I need to try and be more frugal, I think.  Don’t get me wrong, I’m not one of those people who spends $5 every day on coffee on the way to work, although on a related note, they did just put a Starbucks in our office, and although they don’t have the full Starbucks menu (eg. There are no mocha frappuccinos) it’s still better than the coffee in the coffee machines in the break room.  I’ve been known to drink coffee throughout the day, though, and it can add up over time.  Drinking coffee is actually something that I want to get away from.  I want to try and wean myself off of caffeine, so I might actually switch to green tea or something that is healthier, anyway, and see if I can do it like that.  I don’t want to be one of those corporate robots who are addicted to coffee, and I kind of see myself heading that way.  At least I’m not on the energy drink bandwagon… yet.

What’s that saying, “pound wise but penny foolish?”  That’s me.  I’m pretty good when it comes to big things with money.  I research before I buy stuff, I get good deals on like electronics and stuff, but with the little stuff I know that one of my weakpoints is not paying attention to how they add up.  So all the money I save on big stuff I end up just spending on little stupid stuff (like $3 coffee!).

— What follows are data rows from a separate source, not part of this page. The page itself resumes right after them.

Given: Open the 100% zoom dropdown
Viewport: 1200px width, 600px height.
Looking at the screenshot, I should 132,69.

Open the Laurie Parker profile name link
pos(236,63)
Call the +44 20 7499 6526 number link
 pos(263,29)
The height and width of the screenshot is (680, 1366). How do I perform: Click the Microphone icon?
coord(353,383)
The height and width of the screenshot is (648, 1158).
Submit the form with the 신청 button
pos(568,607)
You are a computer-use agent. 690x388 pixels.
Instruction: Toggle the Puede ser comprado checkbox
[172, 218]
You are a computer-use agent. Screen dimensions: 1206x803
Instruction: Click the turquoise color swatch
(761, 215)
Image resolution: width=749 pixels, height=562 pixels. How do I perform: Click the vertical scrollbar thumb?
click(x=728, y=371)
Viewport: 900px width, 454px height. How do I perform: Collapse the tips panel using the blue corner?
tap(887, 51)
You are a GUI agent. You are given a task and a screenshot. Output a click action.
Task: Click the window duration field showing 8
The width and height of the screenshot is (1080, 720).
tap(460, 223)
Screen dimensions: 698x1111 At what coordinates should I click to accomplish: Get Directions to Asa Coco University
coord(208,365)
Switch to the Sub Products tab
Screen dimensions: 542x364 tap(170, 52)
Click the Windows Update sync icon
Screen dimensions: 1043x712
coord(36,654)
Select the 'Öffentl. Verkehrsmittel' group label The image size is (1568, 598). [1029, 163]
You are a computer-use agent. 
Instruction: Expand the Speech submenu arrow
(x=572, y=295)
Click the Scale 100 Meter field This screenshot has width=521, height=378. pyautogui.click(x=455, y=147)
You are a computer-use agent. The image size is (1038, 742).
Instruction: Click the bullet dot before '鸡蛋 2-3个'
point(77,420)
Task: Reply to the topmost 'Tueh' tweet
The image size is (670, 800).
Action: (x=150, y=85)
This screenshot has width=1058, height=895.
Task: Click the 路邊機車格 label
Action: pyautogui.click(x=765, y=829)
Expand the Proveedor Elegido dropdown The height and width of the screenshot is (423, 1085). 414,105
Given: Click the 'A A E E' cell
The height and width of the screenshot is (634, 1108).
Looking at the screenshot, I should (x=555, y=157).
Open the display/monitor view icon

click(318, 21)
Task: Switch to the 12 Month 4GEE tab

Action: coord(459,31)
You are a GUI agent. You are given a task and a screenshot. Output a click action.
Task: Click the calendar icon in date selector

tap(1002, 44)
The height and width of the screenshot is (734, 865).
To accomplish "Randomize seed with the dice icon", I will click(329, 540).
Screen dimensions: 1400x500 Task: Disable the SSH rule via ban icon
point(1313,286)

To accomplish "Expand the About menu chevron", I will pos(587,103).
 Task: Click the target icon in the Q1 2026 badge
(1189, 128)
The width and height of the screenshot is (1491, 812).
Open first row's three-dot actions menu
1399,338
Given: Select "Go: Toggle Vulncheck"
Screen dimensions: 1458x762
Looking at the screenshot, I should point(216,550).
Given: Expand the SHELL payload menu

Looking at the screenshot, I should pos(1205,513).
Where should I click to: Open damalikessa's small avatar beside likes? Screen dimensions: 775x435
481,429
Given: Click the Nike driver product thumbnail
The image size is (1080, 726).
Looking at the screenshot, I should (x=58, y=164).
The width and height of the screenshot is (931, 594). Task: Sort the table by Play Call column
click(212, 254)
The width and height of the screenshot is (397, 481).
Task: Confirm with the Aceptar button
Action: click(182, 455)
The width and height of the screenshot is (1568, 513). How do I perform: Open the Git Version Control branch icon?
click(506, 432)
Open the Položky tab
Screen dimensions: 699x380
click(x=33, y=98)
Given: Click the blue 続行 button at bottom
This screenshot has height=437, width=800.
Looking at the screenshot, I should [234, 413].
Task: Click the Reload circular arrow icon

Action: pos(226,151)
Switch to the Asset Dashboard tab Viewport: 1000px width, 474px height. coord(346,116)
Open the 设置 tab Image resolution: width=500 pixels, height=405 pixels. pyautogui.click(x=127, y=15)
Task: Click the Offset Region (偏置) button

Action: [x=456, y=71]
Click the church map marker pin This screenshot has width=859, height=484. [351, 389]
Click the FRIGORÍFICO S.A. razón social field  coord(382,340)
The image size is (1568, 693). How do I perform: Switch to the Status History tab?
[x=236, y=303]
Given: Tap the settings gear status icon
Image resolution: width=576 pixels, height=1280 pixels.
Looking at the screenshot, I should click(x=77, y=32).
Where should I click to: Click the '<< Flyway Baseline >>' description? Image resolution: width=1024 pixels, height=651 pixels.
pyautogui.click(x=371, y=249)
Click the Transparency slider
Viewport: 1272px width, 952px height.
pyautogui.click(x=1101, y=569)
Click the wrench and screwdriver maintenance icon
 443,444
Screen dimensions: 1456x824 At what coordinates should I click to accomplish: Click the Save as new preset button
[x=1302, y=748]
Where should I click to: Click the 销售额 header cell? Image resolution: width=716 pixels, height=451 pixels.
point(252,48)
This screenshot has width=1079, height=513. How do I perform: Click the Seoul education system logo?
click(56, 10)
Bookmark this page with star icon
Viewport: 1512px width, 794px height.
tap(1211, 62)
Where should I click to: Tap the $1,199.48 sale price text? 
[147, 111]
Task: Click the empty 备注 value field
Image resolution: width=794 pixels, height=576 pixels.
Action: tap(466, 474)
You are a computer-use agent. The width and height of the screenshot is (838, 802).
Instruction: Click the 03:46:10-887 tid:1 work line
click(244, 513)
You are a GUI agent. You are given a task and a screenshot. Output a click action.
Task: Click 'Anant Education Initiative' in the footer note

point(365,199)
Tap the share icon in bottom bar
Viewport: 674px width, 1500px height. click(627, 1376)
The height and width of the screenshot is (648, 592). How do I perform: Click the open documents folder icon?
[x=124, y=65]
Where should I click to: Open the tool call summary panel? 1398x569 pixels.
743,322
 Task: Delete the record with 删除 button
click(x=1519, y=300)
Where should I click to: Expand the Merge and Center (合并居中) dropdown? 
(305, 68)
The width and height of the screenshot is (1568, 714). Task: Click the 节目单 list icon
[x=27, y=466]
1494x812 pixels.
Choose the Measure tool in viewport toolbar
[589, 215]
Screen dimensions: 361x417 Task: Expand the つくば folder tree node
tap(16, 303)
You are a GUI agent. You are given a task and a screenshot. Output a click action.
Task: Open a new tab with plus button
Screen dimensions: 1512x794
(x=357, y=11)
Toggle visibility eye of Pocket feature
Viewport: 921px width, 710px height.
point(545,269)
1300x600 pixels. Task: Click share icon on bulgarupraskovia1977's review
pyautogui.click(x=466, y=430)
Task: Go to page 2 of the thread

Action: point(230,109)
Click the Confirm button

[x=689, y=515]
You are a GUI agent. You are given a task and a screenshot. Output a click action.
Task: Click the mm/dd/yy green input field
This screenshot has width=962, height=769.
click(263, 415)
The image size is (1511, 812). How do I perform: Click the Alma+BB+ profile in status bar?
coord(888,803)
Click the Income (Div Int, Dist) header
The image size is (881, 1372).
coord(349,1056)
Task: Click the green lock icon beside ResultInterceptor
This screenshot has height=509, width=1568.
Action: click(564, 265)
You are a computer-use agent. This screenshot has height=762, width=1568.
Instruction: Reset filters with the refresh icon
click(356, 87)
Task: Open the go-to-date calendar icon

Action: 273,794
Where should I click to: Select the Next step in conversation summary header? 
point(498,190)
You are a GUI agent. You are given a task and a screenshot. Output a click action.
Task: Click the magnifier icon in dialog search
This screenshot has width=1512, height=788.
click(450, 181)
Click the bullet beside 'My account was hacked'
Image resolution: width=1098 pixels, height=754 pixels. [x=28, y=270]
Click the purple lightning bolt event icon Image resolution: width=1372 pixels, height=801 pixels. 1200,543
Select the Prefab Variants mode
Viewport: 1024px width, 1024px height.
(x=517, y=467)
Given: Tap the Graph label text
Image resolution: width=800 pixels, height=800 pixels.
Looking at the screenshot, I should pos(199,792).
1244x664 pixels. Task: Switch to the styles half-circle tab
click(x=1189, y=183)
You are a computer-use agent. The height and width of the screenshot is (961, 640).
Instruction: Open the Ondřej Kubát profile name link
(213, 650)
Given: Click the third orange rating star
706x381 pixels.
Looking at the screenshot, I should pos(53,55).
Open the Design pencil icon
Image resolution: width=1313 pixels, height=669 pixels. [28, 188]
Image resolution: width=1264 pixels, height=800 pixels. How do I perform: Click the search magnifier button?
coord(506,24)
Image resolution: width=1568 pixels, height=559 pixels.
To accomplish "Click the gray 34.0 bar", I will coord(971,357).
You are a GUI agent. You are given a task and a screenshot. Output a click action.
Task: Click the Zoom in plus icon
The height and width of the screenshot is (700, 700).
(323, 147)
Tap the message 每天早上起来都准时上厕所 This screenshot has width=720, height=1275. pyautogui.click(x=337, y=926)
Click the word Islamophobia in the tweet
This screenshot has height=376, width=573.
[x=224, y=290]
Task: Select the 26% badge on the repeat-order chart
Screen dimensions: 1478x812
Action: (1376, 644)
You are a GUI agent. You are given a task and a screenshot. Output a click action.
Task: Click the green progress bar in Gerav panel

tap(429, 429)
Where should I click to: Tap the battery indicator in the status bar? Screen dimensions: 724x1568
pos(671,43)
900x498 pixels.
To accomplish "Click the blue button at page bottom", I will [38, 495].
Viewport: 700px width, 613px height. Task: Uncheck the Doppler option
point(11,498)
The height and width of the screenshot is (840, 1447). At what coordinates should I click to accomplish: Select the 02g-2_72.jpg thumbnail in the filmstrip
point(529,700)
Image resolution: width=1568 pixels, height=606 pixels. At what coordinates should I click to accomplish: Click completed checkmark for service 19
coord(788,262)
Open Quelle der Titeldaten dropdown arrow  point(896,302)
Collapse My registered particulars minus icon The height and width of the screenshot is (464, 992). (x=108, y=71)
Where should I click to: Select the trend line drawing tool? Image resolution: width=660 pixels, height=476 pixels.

I need to stop that.  I also need to have a talk with my accountant and see if there are any expenses or anything I am missing.  One of the things I’ve learned is that saving money is the same as making more money.  Say you bring home $1,000 per week.  Well, a lot of people would think “man, if I brought home $1,100 per week that’d be even better!”  But what they don’t realize is that if you can find a way to save $100 per week, that’s the same as making an extra $100 per week.

Plus, I read this book, “the Millionaire Next Door,” and it was basically talking about how rich people became rich by being frugal, not by having huge incomes.  They don’t all drive flashy cars like the celebrities and stuff you see on TV.  There’s a misconception about how rich people spend their money, and it was pretty eye-opening to learn about that.

So that’s my goal for this year.  Save more money, and do it by watching the small purchase I make that tend to add up over time.